De plus, le champ politique est très diversifié. Beaucoup de petits partis composent le paysage politique brésilien : 28 sont aujourd’hui représentés au parlement. Ceci vient du fait qu’un parti peut théoriquement intégrer le parlement avec 0,02% des voix ! Ce qui pose des problèmes d’efficacité lorsqu’il s’agit de convaincre tous ces partis de voter des réformes anti-crises d’urgence, ou encore de réunir 3/5 des votes du parlement pour modifier la Constitution.
Une classe politique discréditée
Or, se faire élire est onéreux pour ces petits partis qui doivent parfois couvrir des circonscriptions grandes comme la France. Cela les pousse à trouver des sources de financement douteuses et à accepter les dessous de table. C’est ce qui est mis au jour avec le scandale politique de Petrobras : 32 représentants de la coalition au pouvoir font actuellement l’objet d’une enquête pour corruption lié au géant Petrobas. Ils auraient touché des pots-de-vin de plusieurs millions de réal en échange d’un renouvellement de certains contrats publics avec la compagnie pétrolière.
Dilma Roussef n’est pas en reste, elle est accusée d’avoir financé sa campagne à l’aide de contributions occultes, ce qui, si cela s’avère véridique, pourrait rendre nulle son élection. À cela s’ajoutent des accusations de maquillage du déficit public. En effet, pour masquer le coût des réformes de son premier mandat, Dilma Roussef aurait dissimulée certaines dépenses de l’Etat et les aurait réintégré progressivement, un scandale qui aurait causé le départ de M.Levy, son ministre des finance, 1 mois seulement après sa nomination. En conséquence, la côte de popularité de Dilma Rousseff est au plus bas. Elle ne récolte que 12% d’opinion favorable.
L’incapacité du gouvernement à mettre en place rapidement un plan d’austérité et pis, la possible destitution de son gouvernement et l’annulation de son élection ont joué un rôle important dans la dégradation de la note du Brésil, précise le rapport de Fitch.
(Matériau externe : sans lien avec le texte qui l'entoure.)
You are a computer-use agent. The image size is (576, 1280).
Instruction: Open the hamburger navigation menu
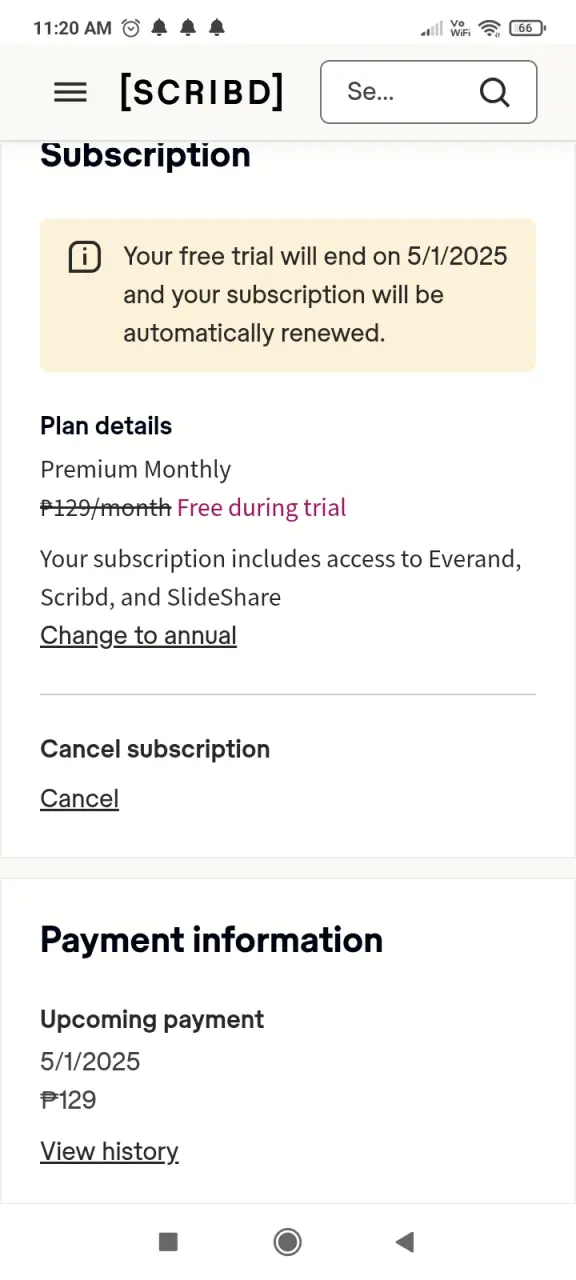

Le Brésil ne retrouvera donc les moyens de sortir de la crise qu’au prix d’un regain de crédibilité de sa classe dirigeante. N’oublions pas qu’un Etat ne fait défaut que lorsqu’il n’est plus en mesure d’assurer le paiement de sa dette. C’est-à-dire qu’il ne trouve plus de ressources soit sur le marché secondaire ou qu’il n’est plus en mesure de lever de nouveaux impôts, et comme le disait Schumpeter sur ce dernier point « la méthode par laquelle on lève une même quantité de revenu peut faire toute la différence entre la paralysie et la prospérité ». Il faut donc que l’impôt, et surtout ceux qui le prélèvent, soient légitimes aux yeux du contribuable.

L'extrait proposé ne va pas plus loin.